● **DATA FOR THE TASK**:
-- start --
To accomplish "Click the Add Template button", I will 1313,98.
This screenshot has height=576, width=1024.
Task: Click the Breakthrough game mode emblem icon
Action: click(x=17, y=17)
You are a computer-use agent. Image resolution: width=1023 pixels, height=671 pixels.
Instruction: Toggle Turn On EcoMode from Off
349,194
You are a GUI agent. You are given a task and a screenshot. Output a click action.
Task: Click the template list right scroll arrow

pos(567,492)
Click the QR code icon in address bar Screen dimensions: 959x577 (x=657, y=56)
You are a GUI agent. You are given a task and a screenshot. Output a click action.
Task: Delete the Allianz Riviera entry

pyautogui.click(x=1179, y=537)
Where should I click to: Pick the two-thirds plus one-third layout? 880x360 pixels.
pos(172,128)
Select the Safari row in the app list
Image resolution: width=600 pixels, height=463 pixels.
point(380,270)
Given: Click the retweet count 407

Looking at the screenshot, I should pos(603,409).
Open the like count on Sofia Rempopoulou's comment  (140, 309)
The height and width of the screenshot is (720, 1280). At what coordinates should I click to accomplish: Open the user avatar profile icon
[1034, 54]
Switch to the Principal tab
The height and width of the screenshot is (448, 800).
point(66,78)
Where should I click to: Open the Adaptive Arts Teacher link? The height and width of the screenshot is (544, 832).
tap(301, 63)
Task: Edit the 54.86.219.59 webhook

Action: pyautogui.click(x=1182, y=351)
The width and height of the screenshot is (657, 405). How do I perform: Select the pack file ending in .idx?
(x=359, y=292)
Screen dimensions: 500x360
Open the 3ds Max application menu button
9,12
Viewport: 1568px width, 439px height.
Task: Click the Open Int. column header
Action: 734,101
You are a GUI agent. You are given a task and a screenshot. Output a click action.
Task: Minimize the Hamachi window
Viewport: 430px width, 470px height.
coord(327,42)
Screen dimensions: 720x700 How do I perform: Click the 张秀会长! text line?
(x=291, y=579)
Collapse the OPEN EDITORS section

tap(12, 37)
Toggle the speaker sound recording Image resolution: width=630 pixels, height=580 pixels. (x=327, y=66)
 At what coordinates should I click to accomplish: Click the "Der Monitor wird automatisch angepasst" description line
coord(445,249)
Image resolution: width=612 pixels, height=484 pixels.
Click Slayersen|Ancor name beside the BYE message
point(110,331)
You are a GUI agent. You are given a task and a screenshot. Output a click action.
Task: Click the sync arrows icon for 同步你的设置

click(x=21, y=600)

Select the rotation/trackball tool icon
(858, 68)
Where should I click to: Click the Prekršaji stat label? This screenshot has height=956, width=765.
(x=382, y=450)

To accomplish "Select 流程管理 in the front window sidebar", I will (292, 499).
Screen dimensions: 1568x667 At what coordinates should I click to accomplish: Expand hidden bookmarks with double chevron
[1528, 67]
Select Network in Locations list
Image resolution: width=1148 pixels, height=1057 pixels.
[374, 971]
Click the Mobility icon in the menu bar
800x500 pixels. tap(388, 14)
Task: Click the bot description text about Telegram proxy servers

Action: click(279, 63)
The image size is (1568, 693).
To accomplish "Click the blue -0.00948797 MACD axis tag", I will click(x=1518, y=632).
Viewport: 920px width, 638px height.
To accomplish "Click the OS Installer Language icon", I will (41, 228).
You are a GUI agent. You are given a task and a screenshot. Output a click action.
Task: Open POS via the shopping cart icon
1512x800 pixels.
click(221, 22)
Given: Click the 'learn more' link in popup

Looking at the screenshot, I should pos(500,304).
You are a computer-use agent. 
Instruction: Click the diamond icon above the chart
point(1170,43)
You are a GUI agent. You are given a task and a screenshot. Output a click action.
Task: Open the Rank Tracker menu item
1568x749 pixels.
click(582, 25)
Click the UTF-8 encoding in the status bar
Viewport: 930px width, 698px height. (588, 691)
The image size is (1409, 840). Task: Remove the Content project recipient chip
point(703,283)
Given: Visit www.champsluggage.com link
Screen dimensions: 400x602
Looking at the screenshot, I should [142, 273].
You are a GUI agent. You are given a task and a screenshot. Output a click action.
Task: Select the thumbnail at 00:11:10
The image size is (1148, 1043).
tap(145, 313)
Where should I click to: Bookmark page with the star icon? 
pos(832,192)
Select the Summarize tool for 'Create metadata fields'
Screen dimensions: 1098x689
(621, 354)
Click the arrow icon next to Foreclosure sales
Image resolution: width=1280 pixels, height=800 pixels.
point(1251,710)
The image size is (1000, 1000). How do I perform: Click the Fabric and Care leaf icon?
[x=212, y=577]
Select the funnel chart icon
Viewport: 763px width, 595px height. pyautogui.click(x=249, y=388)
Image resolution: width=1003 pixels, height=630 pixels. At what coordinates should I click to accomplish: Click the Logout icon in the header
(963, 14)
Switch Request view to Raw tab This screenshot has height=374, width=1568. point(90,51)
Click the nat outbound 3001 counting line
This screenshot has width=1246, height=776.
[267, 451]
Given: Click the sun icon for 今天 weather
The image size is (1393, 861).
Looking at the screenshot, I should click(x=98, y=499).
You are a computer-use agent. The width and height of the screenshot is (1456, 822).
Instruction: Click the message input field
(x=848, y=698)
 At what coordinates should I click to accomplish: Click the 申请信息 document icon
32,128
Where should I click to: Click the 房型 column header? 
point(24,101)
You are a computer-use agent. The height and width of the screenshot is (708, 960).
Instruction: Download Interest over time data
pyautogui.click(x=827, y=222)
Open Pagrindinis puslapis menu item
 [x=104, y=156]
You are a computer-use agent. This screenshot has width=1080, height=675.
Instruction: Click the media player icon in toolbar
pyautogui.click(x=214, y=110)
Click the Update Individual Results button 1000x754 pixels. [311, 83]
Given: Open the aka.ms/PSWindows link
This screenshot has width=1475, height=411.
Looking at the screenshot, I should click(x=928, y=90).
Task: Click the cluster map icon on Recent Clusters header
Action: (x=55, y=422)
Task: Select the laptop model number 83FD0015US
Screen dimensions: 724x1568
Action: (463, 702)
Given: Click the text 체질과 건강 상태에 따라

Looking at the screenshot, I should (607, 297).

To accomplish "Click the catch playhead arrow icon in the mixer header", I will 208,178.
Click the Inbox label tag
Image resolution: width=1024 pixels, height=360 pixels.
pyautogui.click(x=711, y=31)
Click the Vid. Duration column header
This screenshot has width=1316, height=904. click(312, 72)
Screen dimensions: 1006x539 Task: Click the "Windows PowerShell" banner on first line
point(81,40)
-- end --
● **EXERCISE DESCRIPTION**:
Rewrite the data starting with the line that contains "You are a computer-use agent. The height" and going on through the line that contains "Click the Update", with every line shown again in full and 8 added to each coordinate in the answers. Give only those lines.

● **OUTPUT BELOW**:
You are a computer-use agent. The height and width of the screenshot is (708, 960).
Instruction: Download Interest over time data
pyautogui.click(x=835, y=230)
Open Pagrindinis puslapis menu item
 [x=112, y=164]
You are a computer-use agent. This screenshot has width=1080, height=675.
Instruction: Click the media player icon in toolbar
pyautogui.click(x=222, y=118)
Click the Update Individual Results button 1000x754 pixels. [319, 91]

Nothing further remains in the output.